Saturday, September 13, 2008

Mekong Delta faces ports shortage

14:24' 12/09/2008 (GMT+7)

VietNamNet Bridge – Twenty per cent of the existing ports and 35 per cent of wharves in the Mekong Delta are not fit for operation, according to the statistics of the Portcoast Consultant Corporation — one of the leading waterway advisory companies in Vietnam.

Ships cannot dock at ten ports along the Hau River due to silt build-up, but instead, dock at ports in HCM City for import and export, adding to a backlog of freight and a rise in transport costs.

Besides ports and wharves designated for specific goods, there are no ports of a provincial level in the delta, the company reported.

Meanwhile, 65 per cent of shipping and 32 per cent of transportation in the Mekong Delta is via waterways, double the national percentage.

Currently 70 per cent of goods to and from the Mekong Delta, estimated at 12.5 million tonnes per year, have reportedly been transported through the Dinh An estuary, the major waterway of the region.

However, Dinh An estuary cannot handle vessels of over 5,000 dead weight tonnage (DWT) due to the recent accumulation of silt from Hau River, while the local authorities expected that import and export volumes shipped via waterways in the delta would increase up to 22 million tonnes per year in 2020.

Ships cannot dock at ten ports along the Hau River due to silt build-up, but instead, dock at ports in HCM City for import and export, adding to a backlog of freight and a rise in transport costs.

The Viet Nam Inland Waterway Department has plans to further development for waterway transportation through 2020, including providing a way for vessels of high DWT to travel along the delta's waterways, plus upgrading local boats and ferries to a capacity of at least 300 DWT.

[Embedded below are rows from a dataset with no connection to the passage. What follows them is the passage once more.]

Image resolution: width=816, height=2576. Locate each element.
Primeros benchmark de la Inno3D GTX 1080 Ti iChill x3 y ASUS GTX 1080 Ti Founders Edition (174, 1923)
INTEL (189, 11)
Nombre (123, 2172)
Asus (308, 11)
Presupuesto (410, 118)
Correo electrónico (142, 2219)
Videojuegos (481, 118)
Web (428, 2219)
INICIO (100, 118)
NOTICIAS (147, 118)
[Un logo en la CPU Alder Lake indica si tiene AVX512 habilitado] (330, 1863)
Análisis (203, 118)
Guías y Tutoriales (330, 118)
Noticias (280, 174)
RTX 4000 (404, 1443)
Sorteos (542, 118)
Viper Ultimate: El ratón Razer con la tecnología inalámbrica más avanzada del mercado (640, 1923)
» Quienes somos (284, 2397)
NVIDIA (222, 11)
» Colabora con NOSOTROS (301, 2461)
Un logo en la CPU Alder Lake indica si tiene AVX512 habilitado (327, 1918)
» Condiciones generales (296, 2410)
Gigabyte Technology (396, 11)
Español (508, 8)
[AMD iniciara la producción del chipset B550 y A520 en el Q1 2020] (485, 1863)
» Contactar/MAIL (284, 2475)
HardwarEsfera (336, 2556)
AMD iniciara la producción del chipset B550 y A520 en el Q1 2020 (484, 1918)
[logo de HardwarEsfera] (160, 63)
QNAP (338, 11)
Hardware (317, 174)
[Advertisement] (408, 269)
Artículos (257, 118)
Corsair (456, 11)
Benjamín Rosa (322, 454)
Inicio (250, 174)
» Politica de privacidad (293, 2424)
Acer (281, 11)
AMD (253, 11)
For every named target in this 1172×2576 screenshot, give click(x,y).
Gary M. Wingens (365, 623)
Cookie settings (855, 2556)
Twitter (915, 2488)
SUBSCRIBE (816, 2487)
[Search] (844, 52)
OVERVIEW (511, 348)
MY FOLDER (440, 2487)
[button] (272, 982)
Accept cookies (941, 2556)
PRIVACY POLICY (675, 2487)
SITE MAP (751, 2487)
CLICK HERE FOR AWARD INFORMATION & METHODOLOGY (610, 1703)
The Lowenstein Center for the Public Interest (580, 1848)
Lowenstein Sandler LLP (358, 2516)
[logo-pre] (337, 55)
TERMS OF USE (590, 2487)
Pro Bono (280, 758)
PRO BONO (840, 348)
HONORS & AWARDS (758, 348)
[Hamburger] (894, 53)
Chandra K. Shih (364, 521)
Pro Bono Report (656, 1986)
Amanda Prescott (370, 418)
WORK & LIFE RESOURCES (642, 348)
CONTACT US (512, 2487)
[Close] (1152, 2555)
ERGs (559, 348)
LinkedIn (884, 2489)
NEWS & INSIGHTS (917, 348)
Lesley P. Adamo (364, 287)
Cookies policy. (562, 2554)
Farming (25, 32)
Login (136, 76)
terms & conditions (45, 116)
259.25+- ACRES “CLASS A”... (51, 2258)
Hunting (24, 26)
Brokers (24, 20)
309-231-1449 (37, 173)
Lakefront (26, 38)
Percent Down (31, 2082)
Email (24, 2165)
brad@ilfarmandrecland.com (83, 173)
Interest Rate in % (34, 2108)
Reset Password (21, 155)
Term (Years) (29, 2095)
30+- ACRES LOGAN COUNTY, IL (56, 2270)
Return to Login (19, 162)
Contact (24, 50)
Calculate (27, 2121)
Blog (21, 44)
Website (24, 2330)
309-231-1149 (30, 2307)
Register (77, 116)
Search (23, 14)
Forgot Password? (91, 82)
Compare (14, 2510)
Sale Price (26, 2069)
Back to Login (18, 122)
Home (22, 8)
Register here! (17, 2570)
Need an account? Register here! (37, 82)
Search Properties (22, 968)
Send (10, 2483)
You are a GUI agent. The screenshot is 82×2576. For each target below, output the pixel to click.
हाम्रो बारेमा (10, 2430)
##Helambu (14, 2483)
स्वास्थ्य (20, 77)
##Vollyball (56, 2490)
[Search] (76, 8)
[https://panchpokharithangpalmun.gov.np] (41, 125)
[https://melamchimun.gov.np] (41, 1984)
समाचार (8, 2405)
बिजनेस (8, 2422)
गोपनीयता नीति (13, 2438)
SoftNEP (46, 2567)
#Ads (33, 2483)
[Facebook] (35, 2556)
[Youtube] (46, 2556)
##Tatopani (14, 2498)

Modernising traffic posts in the western South of Vietnam is also among its planned measures to improve waterway traffic in the delta.

The Ministry of Transport also planned a waterway transportation project to upgrade the Quan Chanh Bo Canal to facilitate 20,000 DWT ships to travel on the Hau River, which would ease the traffic burden for the Dinh An estuary.

The project is estimated to cost US$200 million and is expected to start at the end of this year, if approved by the Prime Minister. The project will take approximately five years for completion.

However, local officials are calling for the dredging of Dinh An estuary to facilitate 5,000-10,000 DWT vessels' travelling, which is now the top priority until the project is finished.